Saved data entries:
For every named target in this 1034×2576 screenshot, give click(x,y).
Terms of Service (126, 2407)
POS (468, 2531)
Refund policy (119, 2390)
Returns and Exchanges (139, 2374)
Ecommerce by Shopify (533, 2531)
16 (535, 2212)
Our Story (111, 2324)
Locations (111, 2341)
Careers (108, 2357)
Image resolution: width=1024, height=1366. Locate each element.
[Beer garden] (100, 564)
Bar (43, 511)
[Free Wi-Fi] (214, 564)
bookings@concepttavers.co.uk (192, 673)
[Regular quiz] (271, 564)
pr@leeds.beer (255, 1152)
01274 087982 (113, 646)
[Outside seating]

To do: Every entry must be quoted exactly as it appears above.

Exercise answer:
For every named target in this 1034×2576 screenshot, give click(x,y).
Terms of Service (126, 2407)
POS (468, 2531)
Refund policy (119, 2390)
Returns and Exchanges (139, 2374)
Ecommerce by Shopify (533, 2531)
16 (535, 2212)
Our Story (111, 2324)
Locations (111, 2341)
Careers (108, 2357)
Image resolution: width=1024, height=1366. Locate each element.
[Beer garden] (100, 564)
Bar (43, 511)
[Free Wi-Fi] (214, 564)
bookings@concepttavers.co.uk (192, 673)
[Regular quiz] (271, 564)
pr@leeds.beer (255, 1152)
01274 087982 (113, 646)
[Outside seating]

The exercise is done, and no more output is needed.